The back and forth on this all began in Feb. 2019 when Muscat mentioned that over the past several years there were nearly $1.4 million missing from the city’s Public, Educational and Government programming fees, or PEG fund, set up specifically for special television channels. This discovery sparked a legal battle on whether the city should have a forensic audit completed on all financial records that lasted more than 17 months, until it was finally decided during a June Council meeting that the city would in fact be moving forward with the financial review.
Paletko said in his veto that there is nothing to find.
“As I have stated many times, my administration has nothing to hide from the City Council or the public,” his veto read. “My objections to the approach taken by the majority of the City Council have been and continue to be that its approach is politically motivated, poorly considered, unnecessarily legalistic and unfairly confrontational, hostile and accusatory.

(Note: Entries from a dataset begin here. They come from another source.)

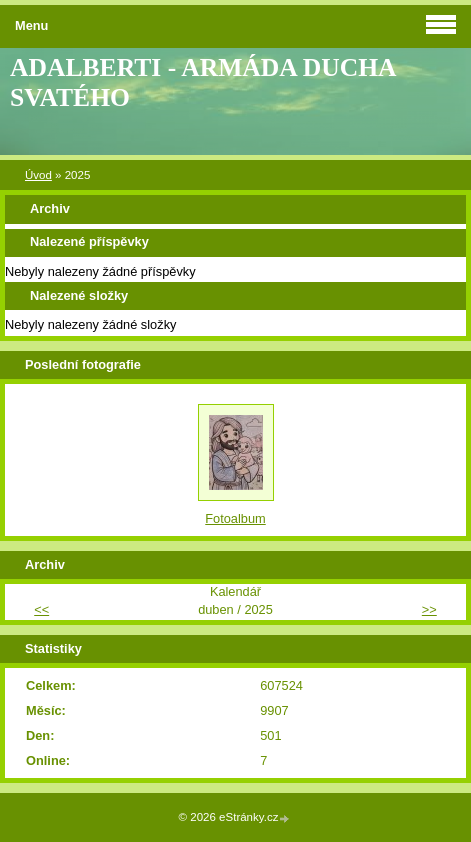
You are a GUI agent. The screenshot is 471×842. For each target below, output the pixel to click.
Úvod (38, 175)
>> (429, 609)
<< (41, 609)
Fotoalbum (235, 518)
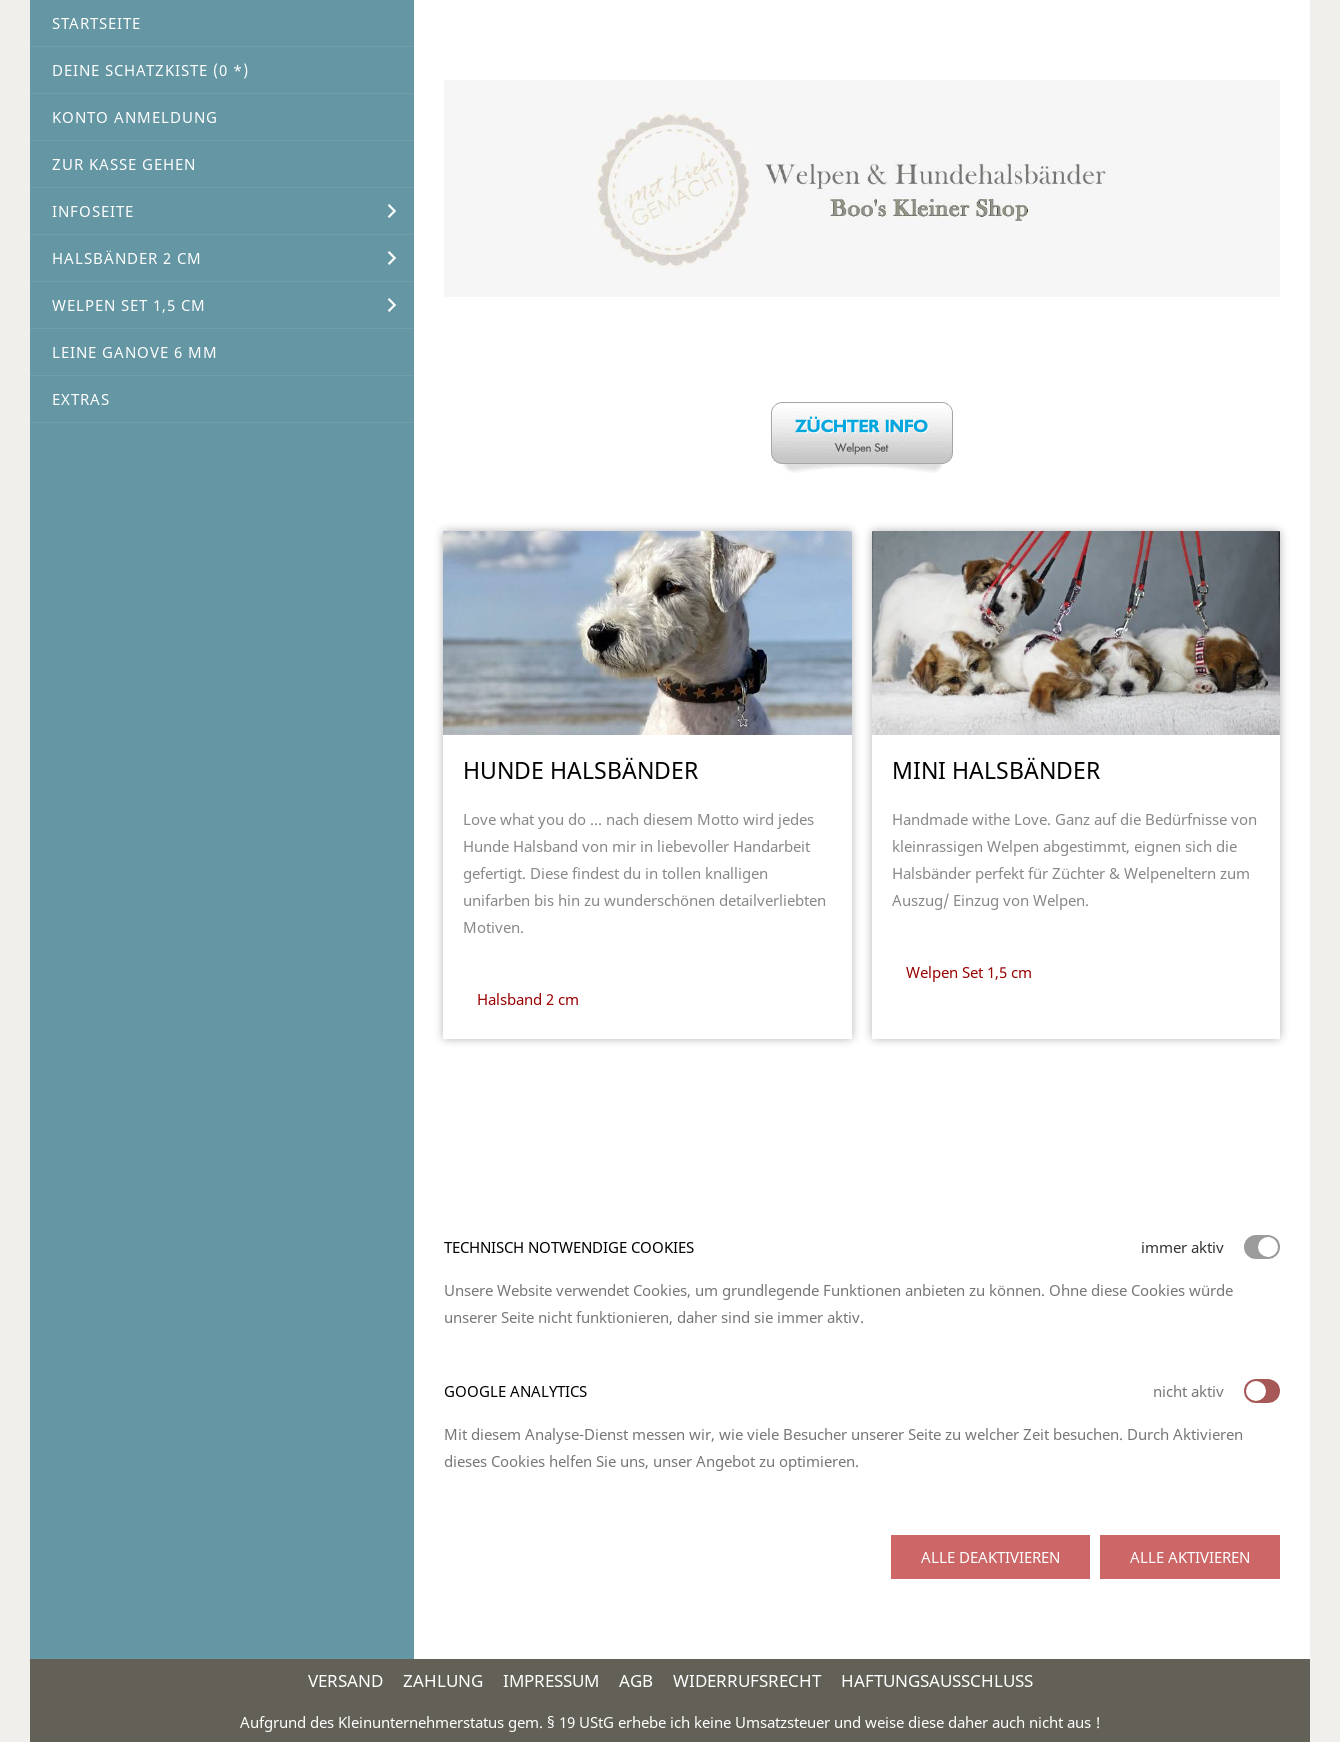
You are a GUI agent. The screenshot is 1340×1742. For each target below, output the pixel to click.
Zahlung (443, 1680)
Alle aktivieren (1190, 1557)
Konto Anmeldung (135, 117)
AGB (636, 1680)
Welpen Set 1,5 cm (129, 305)
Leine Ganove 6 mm (135, 352)
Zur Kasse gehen (124, 164)
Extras (81, 399)
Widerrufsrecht (747, 1680)
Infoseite (93, 211)
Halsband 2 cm (528, 999)
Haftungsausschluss (937, 1680)
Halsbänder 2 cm (127, 258)
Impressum (551, 1680)
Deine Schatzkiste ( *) (150, 70)
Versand (345, 1680)
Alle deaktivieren (990, 1557)
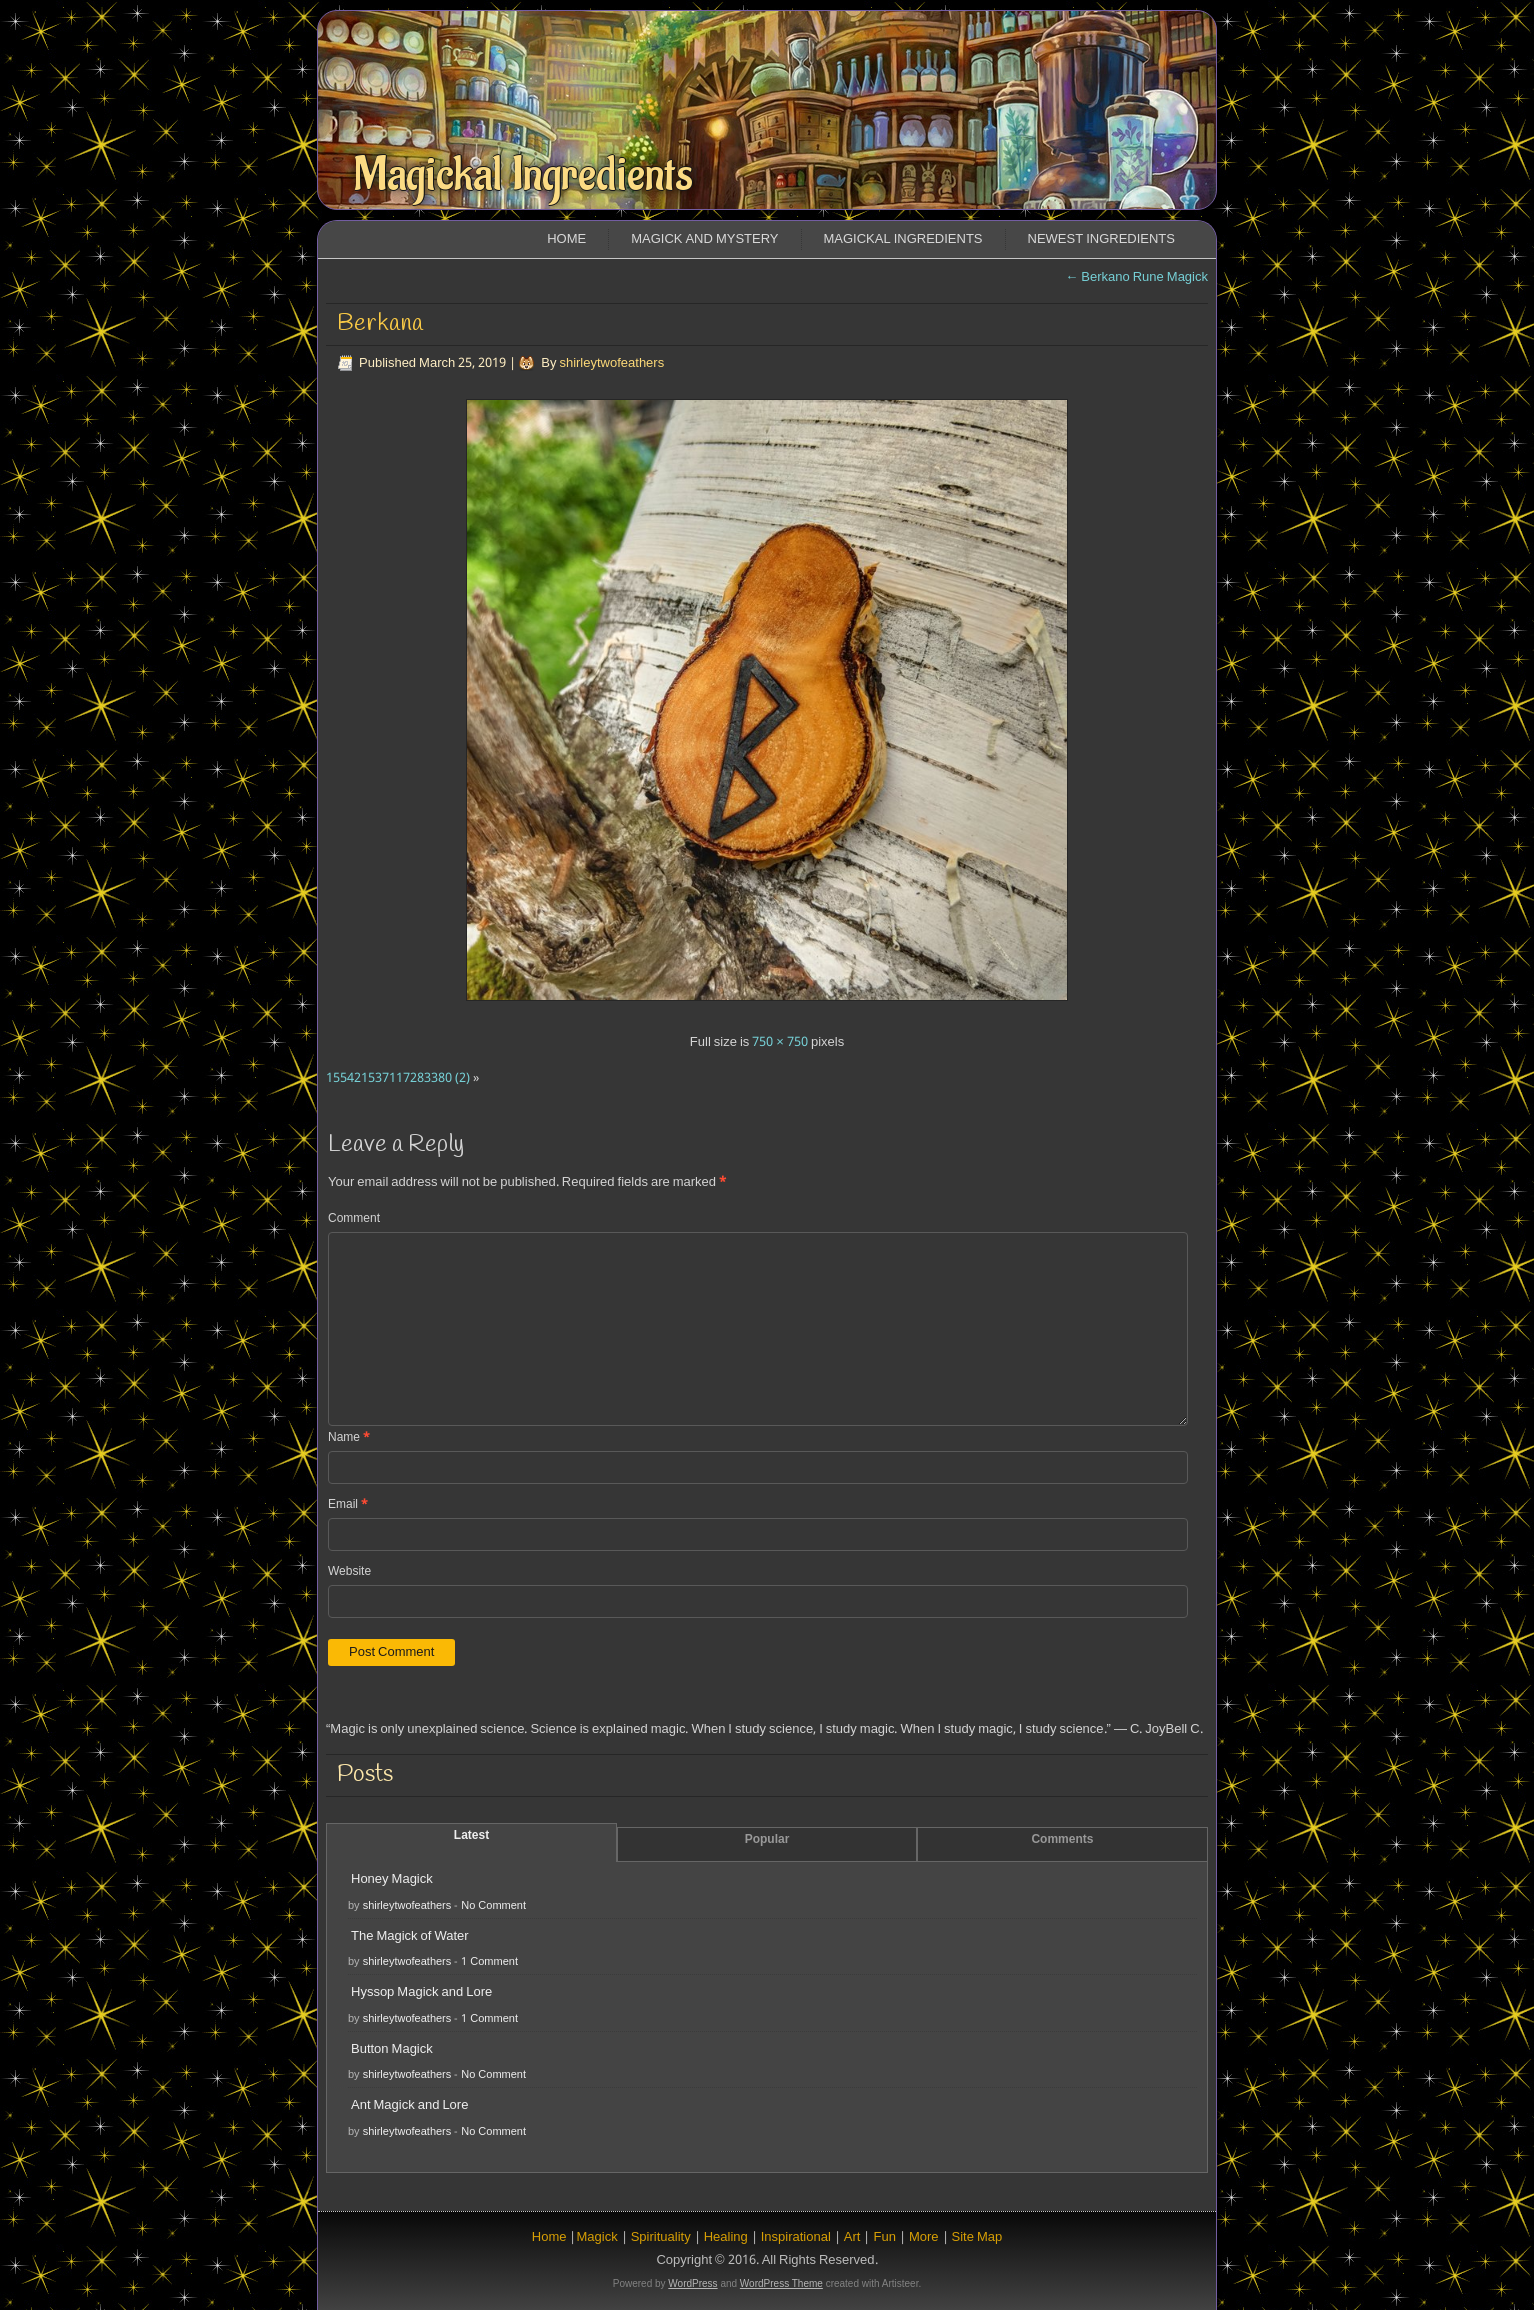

To these objections, I must now add that it will unlawfully, imprudently and insensitively sacrifice the privacy of the city’s employees.”
In addition to continuously stating that the purpose of the review is politically driven, Paletko said he still believes this entire process to be a waste.
“Based on all of the foregoing, this approach has wasted and will continue to waste the time of those working for the city as well as significant amounts of precious and limited city resources,” the veto read. “To this I must now add that it may also result in employee lawsuits against the city. In vetoing this motion, I am hoping that a more constructive and prudent approach might be taken in the future.”
Mayor Paletko says cost of financial audit will bankrupt the city
(The information request) is very hard to satisfy and I believe it’s intentional so they can say I’m refusing to provide it. Almost all of the information requested has nothing to do with PEG fees. — Dearborn Heights Mayor Paletko
Paletko told The Arab American News that access to payroll records will not be provided regardless.
“My biggest issue on this is that there’s no name associated with where the information should go,” he said. “Plante Moran can provide financial records for a cost, but they haven’t been paid for their last two bills. I don’t even have access to these payroll records they are requesting because it involves healthcare.
“This request into payroll records isn’t going to happen. Their request would allow them to maneuver payroll around and what if they change someone’s rate of pay or deductions? There is information in the payroll records that is not their business.”
Paletko also said that he feels he is at a loss.
“This is going to be so expensive and I just don’t know what to do,” he said. “It’s very hard to satisfy and I believe it’s intentional so they can say I’m refusing to provide it. Almost all of the information requested has nothing to do with PEG fees. I can’t provide what I don’t have and it seems we have incompetent people that are going bankrupt this city, and we are under tight constraints as it is.”